(TASK DETAILS)
Using the listing below, print exactly everything from the line with "Where should I click to: Toggle" down to the line with "Enable Disable Shortcuts", both included, and nothing more.

(DATA PROVIDED)
════════════════════

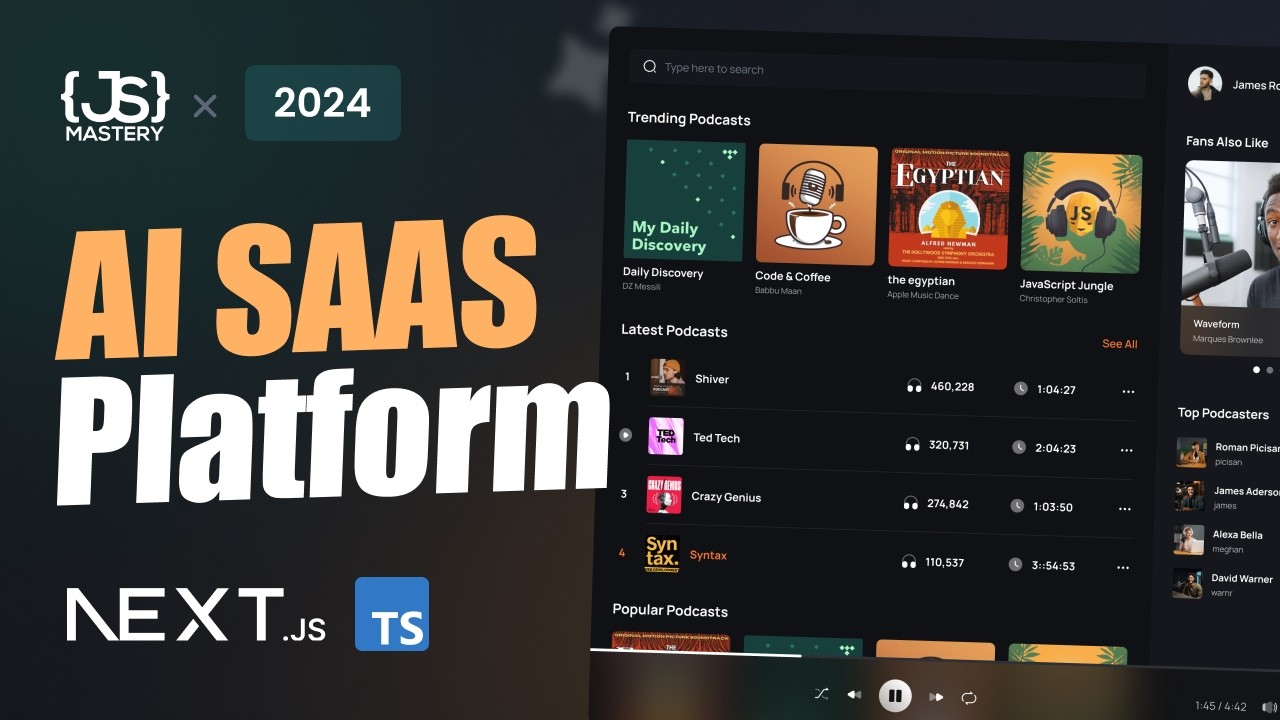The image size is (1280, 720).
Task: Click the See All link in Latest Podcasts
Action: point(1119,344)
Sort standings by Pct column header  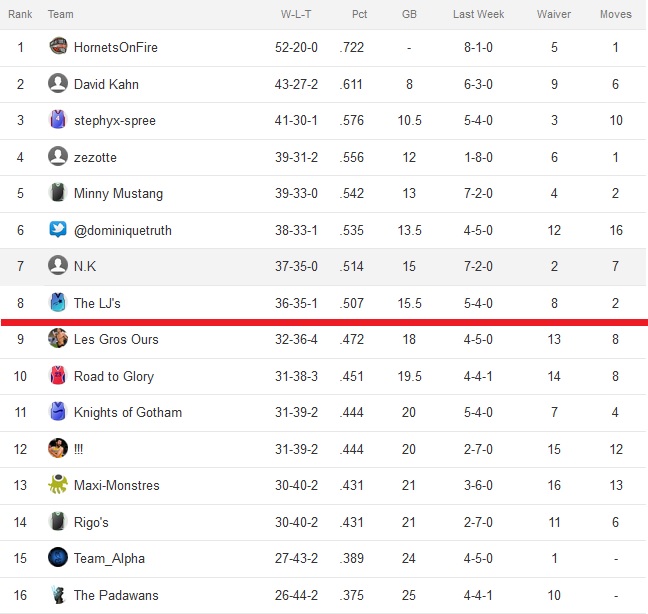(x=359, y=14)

════════════════════

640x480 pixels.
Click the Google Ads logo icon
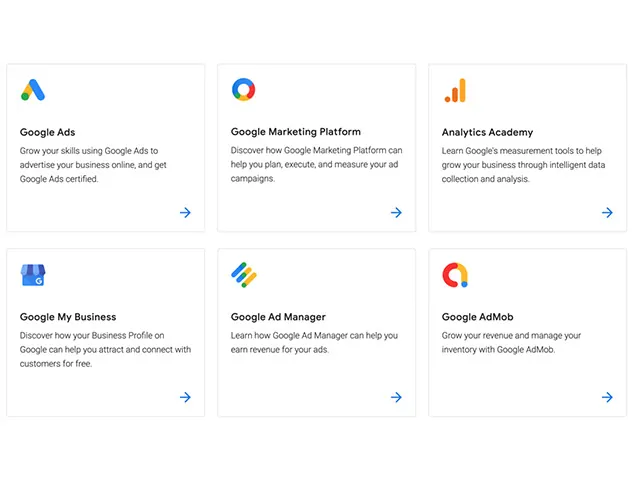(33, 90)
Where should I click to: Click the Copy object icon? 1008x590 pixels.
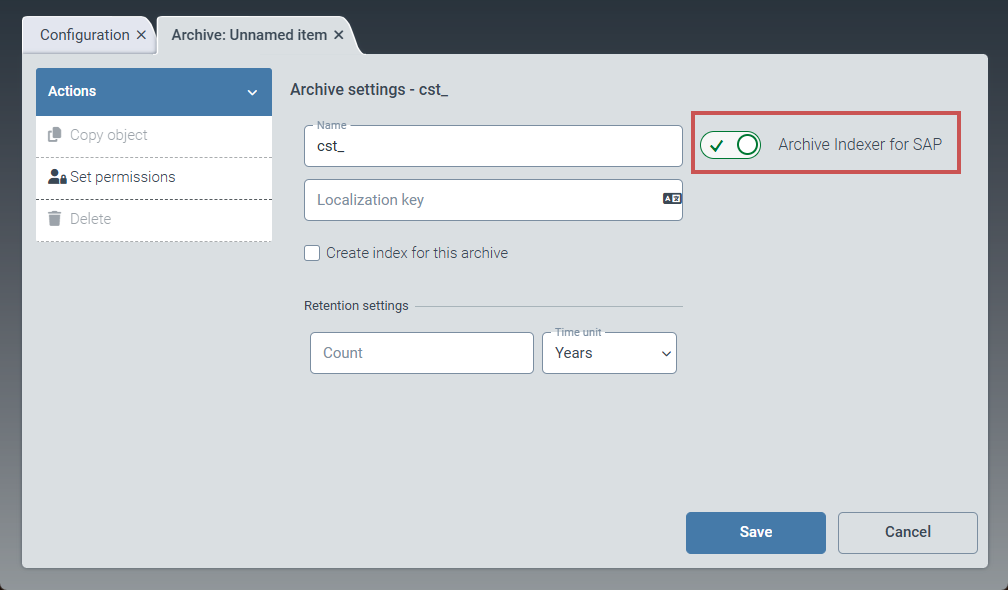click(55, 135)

════════════════════

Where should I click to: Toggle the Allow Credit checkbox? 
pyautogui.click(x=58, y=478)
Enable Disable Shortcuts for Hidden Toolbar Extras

════════════════════

(RESPONSE)
Where should I click to: Toggle the Allow Credit checkbox? 
pyautogui.click(x=58, y=478)
Enable Disable Shortcuts for Hidden Toolbar Extras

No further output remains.